Escribe Paul Claudel, haciéndose eco de la parábola del hijo pródigo, que el Padre, cuando lleguemos definitivamente a su casa (a nuestra casa), nos reconocerá por nuestro olor ya que tendrá los ojos arrasados de lágrimas porque el hijo pequeño volvió a su hogar.
En este hogar siempre abierto tenemos nuestra morada definitiva. Definitiva no sólo como la última de muerte y de vida, sino como la de ahora, de cada instante. Es muy hermoso sentirse pródigo, en la segunda acepción de la RAE: «Que desprecia generosamente la vida u otra cosa estimable». Porque una vez que caes en la cuenta (más bien que te hacen caer en a cuenta) vives esa vida como regalo, como entrelazada con otras muchas. Pasas del desprecio sin sentido a la generosidad de la entrega o como nos decía Jesús el pasado domingo: al olvido de uno mismo. A un olvido de regalo y no de desaliño, a un olvido consciente y de recuerdo: de historia de salvación común extensa en el tiempo y el espacio.

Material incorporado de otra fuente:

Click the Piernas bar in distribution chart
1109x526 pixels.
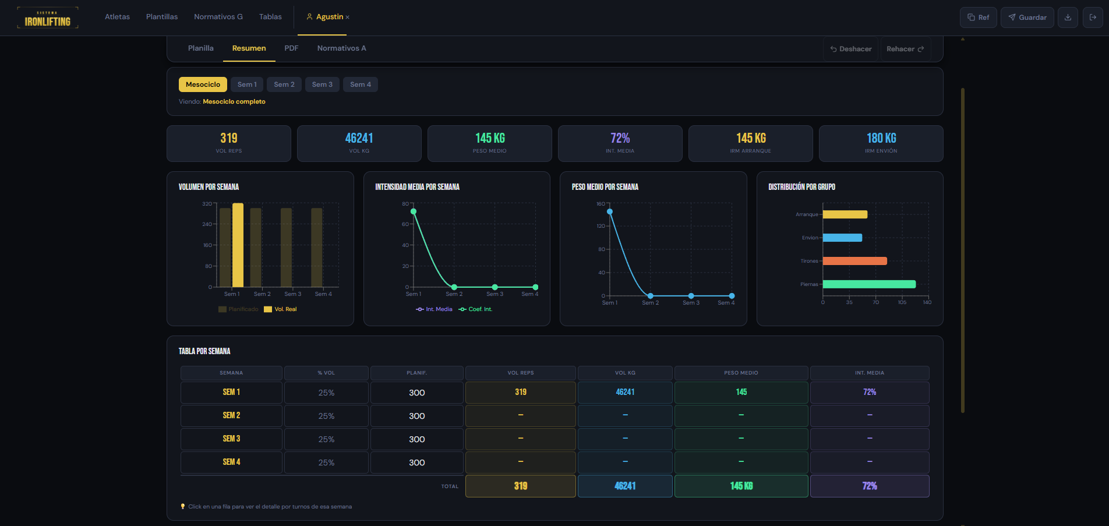[870, 284]
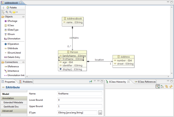Click the Upper Bound input field

coord(80,106)
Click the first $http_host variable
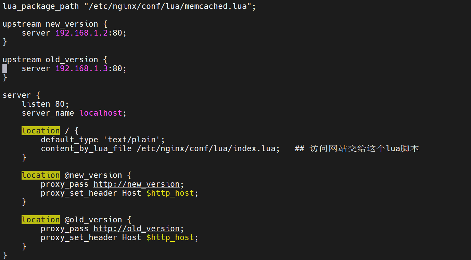471x260 pixels. tap(170, 193)
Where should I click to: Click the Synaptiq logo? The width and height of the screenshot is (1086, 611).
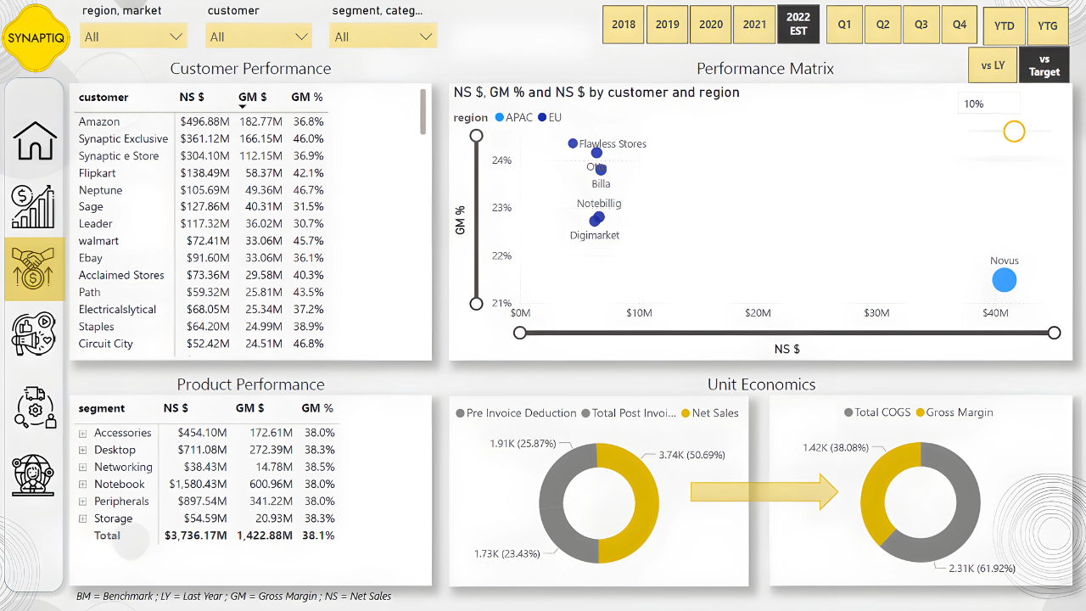(x=36, y=36)
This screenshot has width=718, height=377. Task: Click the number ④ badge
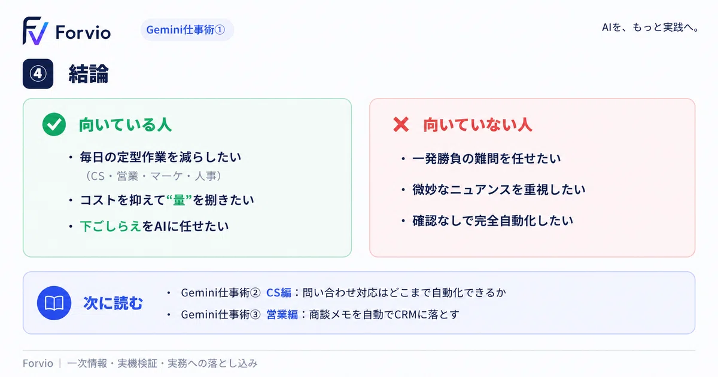click(38, 74)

Ojalá que siempre volvamos a esa morada permanente del hoy y del mañana. Ojalá que nos sintamos pródigos muchas veces, volviendo rotos y agotados y dejándonos agasajar por ese Padre increíble que sigue teniendo los ojos llenos de lágrimas y que hace fiesta (fiesta grande) cada vez que volvemos. Que volvamos siempre.